Please give the listing again from its start through the line that contains "Tap the muted", replacing "File menu" with "Edit menu" and leaving everything else unchanged.

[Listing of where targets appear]

********

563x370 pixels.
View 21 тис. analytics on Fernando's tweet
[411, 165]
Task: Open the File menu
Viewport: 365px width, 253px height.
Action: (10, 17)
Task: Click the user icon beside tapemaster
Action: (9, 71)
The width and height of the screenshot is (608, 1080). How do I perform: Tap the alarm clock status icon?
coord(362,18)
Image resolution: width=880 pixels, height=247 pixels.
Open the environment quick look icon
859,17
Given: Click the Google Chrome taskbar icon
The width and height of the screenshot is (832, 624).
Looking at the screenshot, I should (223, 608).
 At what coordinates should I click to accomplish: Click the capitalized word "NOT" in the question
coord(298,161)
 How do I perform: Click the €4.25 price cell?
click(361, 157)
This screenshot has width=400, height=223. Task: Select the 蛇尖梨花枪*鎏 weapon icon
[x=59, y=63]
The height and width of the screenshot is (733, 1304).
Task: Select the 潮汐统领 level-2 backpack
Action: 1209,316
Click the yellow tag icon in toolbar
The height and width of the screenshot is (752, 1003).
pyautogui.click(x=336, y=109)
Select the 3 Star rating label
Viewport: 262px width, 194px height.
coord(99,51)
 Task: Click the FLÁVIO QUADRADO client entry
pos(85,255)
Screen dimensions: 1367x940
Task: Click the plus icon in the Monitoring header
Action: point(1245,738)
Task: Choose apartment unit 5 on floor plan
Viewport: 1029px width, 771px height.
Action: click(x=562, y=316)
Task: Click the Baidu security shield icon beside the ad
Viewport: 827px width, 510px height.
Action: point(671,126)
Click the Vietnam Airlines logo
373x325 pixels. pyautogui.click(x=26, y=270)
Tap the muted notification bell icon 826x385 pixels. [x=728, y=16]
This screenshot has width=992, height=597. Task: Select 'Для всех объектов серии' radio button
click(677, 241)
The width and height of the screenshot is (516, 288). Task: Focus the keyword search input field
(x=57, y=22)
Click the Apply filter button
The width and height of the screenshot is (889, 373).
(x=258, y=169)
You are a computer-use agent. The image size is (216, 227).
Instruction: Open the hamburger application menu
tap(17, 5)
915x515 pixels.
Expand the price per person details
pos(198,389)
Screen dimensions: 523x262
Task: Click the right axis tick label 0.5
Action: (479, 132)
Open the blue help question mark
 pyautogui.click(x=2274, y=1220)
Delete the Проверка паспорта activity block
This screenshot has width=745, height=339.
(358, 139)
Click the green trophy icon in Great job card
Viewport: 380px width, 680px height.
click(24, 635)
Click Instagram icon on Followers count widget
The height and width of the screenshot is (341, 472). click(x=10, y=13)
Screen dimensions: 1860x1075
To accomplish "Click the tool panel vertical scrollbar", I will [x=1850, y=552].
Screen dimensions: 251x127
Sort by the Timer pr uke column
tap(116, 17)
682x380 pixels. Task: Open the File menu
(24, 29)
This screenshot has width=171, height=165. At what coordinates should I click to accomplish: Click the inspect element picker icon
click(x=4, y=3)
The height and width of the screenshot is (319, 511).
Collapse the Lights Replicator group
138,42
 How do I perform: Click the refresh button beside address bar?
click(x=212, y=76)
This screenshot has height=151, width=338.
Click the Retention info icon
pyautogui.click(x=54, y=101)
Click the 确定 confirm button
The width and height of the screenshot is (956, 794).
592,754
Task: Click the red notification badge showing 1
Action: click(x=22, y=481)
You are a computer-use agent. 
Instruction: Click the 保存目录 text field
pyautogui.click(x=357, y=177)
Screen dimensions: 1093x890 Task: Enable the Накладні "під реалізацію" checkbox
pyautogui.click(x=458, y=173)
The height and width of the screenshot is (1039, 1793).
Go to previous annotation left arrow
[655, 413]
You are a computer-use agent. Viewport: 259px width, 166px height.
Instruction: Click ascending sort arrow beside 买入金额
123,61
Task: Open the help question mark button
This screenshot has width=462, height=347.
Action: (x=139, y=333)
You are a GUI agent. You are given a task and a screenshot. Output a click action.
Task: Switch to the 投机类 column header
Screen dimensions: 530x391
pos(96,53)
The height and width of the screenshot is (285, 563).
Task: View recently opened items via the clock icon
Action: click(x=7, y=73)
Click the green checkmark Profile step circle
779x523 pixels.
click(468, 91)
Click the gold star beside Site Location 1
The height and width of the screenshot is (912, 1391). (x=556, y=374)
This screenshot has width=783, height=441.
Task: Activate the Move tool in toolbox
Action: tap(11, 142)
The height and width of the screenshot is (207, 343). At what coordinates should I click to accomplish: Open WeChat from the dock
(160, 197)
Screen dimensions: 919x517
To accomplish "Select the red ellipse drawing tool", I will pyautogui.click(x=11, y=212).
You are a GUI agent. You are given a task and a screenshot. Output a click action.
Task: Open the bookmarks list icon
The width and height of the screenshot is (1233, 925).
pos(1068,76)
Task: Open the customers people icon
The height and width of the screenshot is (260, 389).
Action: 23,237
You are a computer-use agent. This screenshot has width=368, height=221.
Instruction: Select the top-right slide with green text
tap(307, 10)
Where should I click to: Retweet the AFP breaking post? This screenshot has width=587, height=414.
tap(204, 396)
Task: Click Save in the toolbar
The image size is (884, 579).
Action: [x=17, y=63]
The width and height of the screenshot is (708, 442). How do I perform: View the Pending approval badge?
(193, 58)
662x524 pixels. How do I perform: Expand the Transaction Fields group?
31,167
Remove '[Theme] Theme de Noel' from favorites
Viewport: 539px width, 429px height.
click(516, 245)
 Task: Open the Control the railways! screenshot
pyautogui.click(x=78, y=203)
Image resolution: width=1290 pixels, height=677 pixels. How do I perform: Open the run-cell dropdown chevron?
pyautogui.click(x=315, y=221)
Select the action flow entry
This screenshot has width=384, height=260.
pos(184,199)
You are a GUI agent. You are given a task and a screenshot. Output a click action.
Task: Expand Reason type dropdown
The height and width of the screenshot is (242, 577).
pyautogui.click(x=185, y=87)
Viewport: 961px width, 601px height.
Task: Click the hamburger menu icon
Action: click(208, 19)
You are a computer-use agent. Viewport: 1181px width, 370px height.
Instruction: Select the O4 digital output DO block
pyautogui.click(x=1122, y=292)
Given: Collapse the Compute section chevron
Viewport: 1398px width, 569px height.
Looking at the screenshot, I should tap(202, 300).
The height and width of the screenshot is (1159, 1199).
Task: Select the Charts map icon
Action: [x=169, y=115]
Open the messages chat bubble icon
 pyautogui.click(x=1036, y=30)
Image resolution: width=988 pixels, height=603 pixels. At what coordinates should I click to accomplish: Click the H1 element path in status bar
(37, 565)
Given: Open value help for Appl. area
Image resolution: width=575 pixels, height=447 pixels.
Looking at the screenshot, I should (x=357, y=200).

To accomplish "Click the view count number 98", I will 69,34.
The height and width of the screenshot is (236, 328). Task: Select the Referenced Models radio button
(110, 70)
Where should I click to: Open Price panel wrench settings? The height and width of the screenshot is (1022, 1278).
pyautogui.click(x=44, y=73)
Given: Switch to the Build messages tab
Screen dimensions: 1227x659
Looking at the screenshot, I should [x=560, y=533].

********

Correct response.
563x370 pixels.
View 21 тис. analytics on Fernando's tweet
[411, 165]
Task: Open the Edit menu
Viewport: 365px width, 253px height.
Action: (10, 17)
Task: Click the user icon beside tapemaster
Action: (9, 71)
The width and height of the screenshot is (608, 1080). How do I perform: Tap the alarm clock status icon?
coord(362,18)
Image resolution: width=880 pixels, height=247 pixels.
Open the environment quick look icon
859,17
Given: Click the Google Chrome taskbar icon
The width and height of the screenshot is (832, 624).
Looking at the screenshot, I should (223, 608).
 At what coordinates should I click to accomplish: Click the capitalized word "NOT" in the question
coord(298,161)
 How do I perform: Click the €4.25 price cell?
click(361, 157)
This screenshot has width=400, height=223. Task: Select the 蛇尖梨花枪*鎏 weapon icon
[x=59, y=63]
The height and width of the screenshot is (733, 1304).
Task: Select the 潮汐统领 level-2 backpack
Action: 1209,316
Click the yellow tag icon in toolbar
The height and width of the screenshot is (752, 1003).
pyautogui.click(x=336, y=109)
Select the 3 Star rating label
Viewport: 262px width, 194px height.
coord(99,51)
 Task: Click the FLÁVIO QUADRADO client entry
pos(85,255)
Screen dimensions: 1367x940
Task: Click the plus icon in the Monitoring header
Action: point(1245,738)
Task: Choose apartment unit 5 on floor plan
Viewport: 1029px width, 771px height.
Action: click(x=562, y=316)
Task: Click the Baidu security shield icon beside the ad
Viewport: 827px width, 510px height.
Action: point(671,126)
Click the Vietnam Airlines logo
373x325 pixels. pyautogui.click(x=26, y=270)
Tap the muted notification bell icon 826x385 pixels. [x=728, y=16]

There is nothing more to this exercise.